Keegan Hirst (born 13 February 1988) is an English professional rugby league footballer who plays as a  for Batley Bulldogs in the Betfred Championship.

He played for the Hunslet Hawks in 2008 National League Two, and the Dewsbury Rams in 2009 Championship 1 and the Championship. Hirst also played for the Batley Bulldogs in two separate spells and for Featherstone Rovers in the Championship. He played for Wakefield Trinity in the Super League, and spent time on loan from Wakefield at Dewsbury and Halifax in the second tier.  After the abandonment of the 2020 Championship season, Hirst signed for a third spell with Batley but in October 2020 announced his retirement from the game.

In 2015 he became the first British professional rugby league footballer to come out as gay.

Background
Hirst was born in Batley, West Yorkshire, England.

Playing career
Hirst began his career as an academy player at Bradford Bulls before joining Hunslet Hawks in 2008.  After a season with the Hunslet Hawks, Hirst moved to Dewsbury Rams for two seasons and then moved to Batley Bulldogs for the 2012 season.
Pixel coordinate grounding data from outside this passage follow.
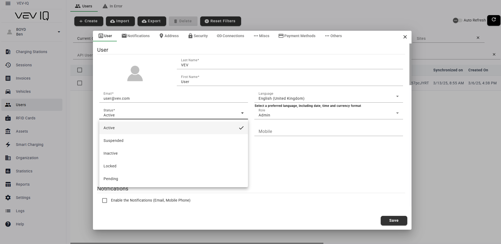Screen dimensions: 501x244
Task: Choose Suspended from the status list
Action: tap(113, 141)
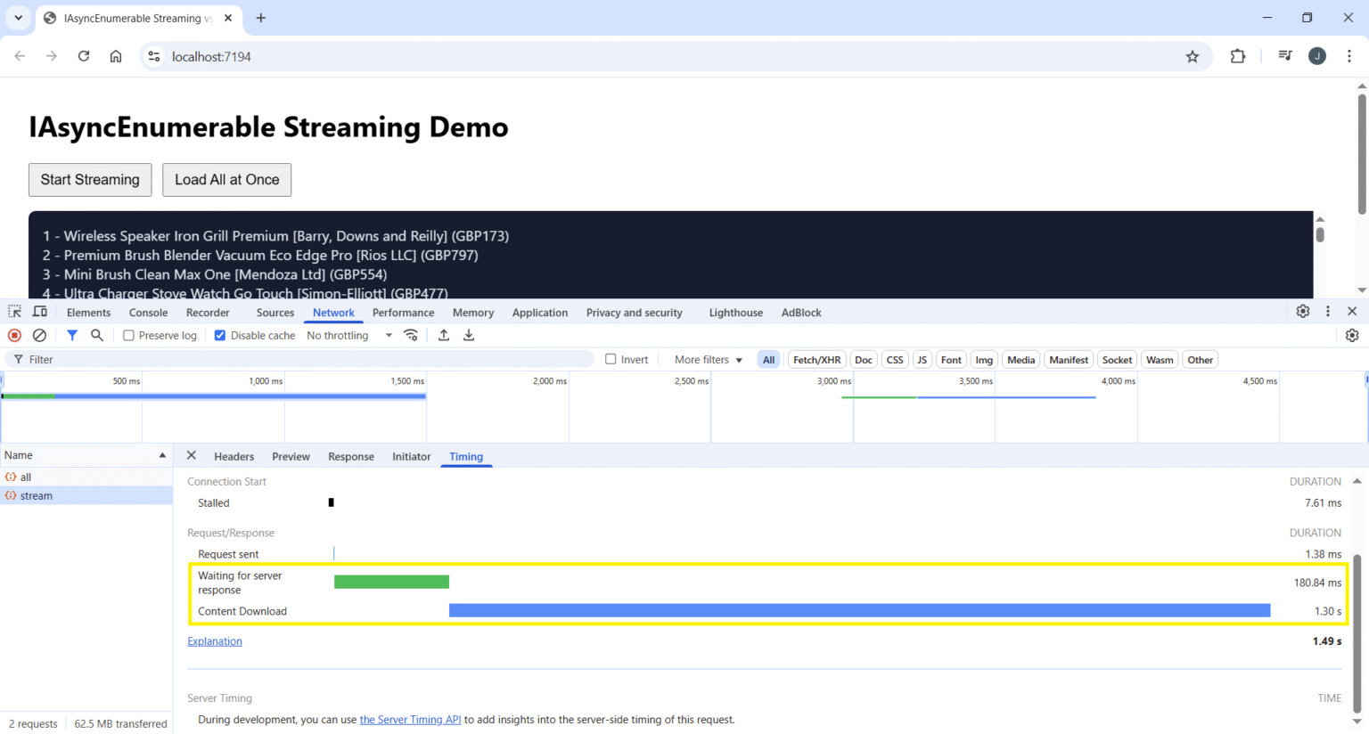Image resolution: width=1369 pixels, height=734 pixels.
Task: Open network conditions via wifi icon
Action: [411, 335]
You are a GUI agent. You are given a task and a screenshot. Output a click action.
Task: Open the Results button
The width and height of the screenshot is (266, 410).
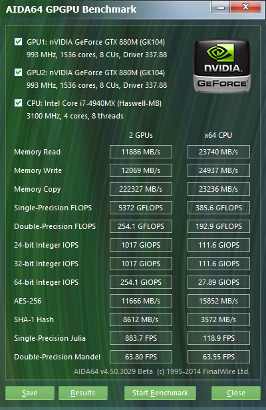pos(83,393)
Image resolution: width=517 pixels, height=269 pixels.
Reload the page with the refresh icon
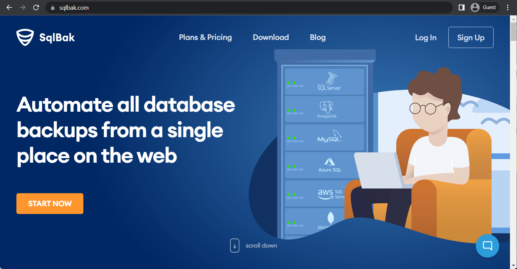[x=36, y=7]
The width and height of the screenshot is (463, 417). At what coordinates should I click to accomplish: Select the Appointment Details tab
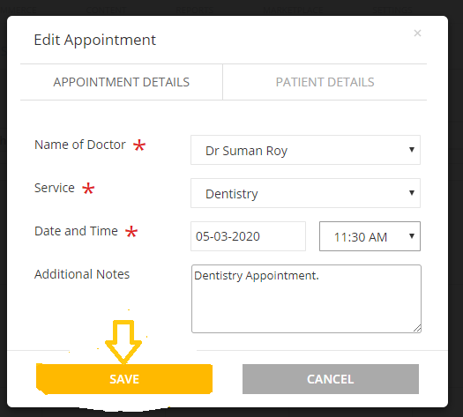tap(121, 82)
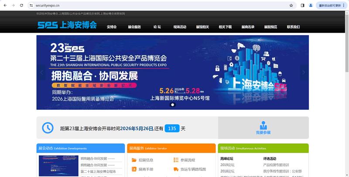349x177 pixels.
Task: Click the 我要参展 person icon
Action: point(263,125)
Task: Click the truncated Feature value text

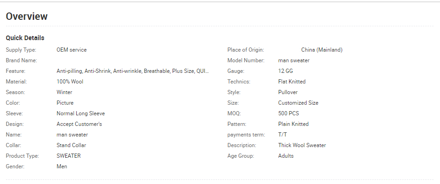Action: coord(133,71)
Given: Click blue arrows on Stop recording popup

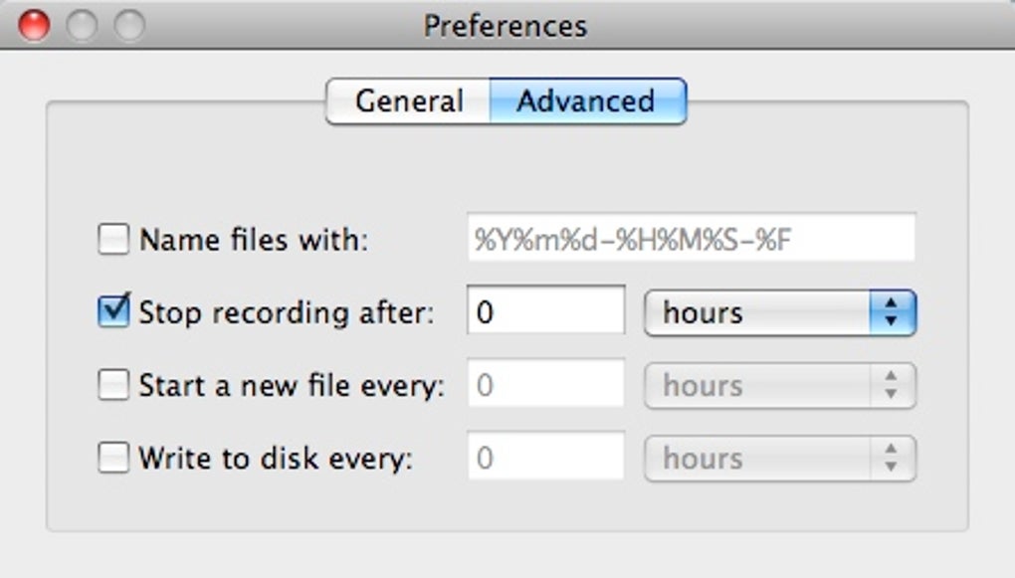Looking at the screenshot, I should tap(892, 312).
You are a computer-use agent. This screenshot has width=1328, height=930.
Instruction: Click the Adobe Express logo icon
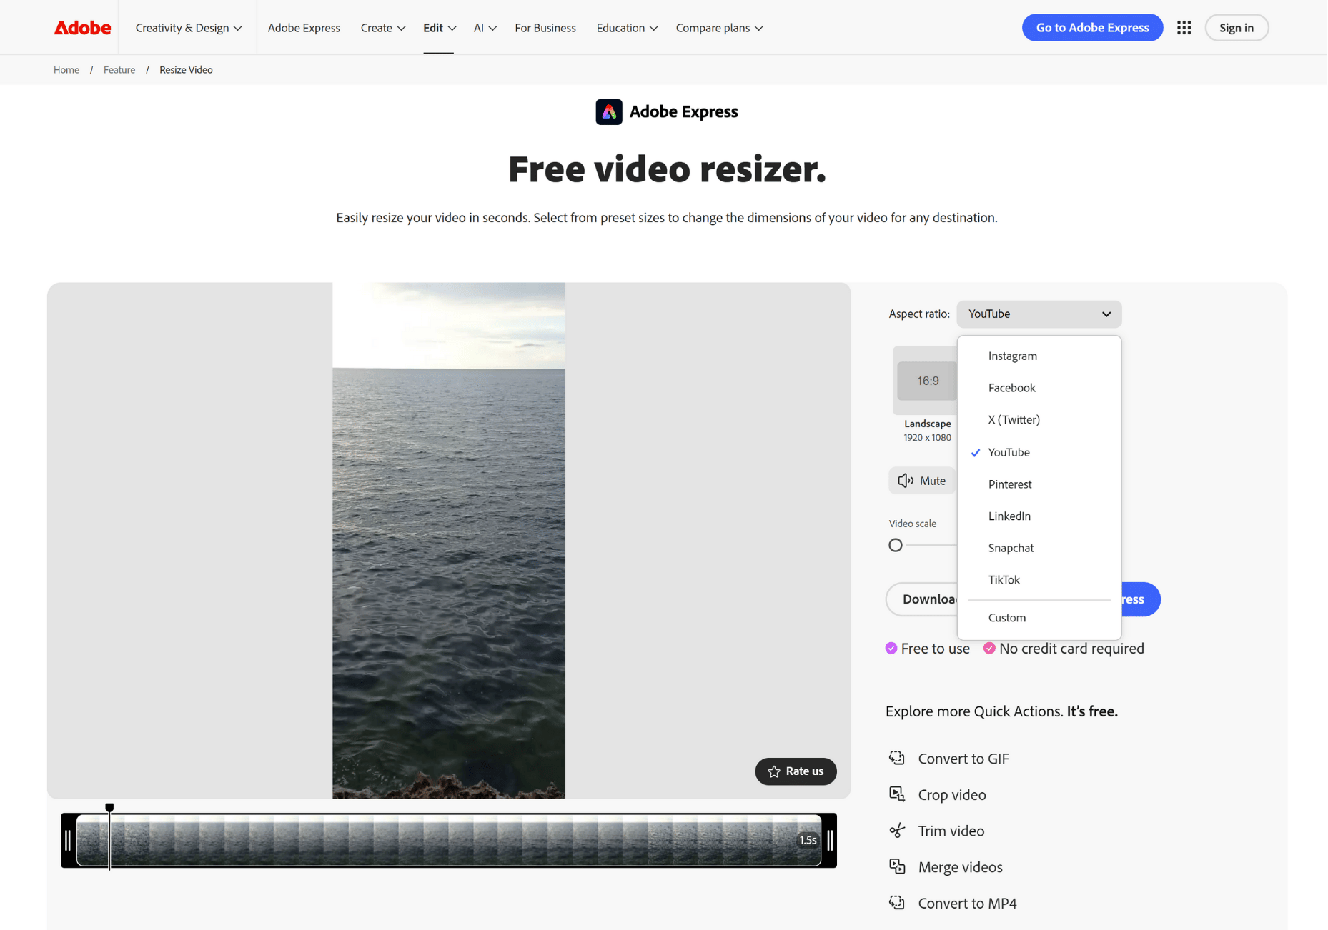click(x=608, y=112)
In 2013 he moved to Featherstone Rovers but returned to Batley, first on loan and then on a permanent move in 2014.

In August 2016 Hirst signed a deal with Wakefield Trinity to play for the Super League side from 2017.  Hirst made his Super League début in the round 6 match of Super League XXII against Leigh Centurions.

In popular culture
In 2016 Hirst was a dater on Channel 4's dating show First Dates, also in 2016 Hirst took part in W's Celebrity Haunted Hotel.

Personal life
Hirst is divorced with two children.  In an interview with the Sunday Mirror in August 2015 he came out as gay, becoming the first British professional rugby league player to do so.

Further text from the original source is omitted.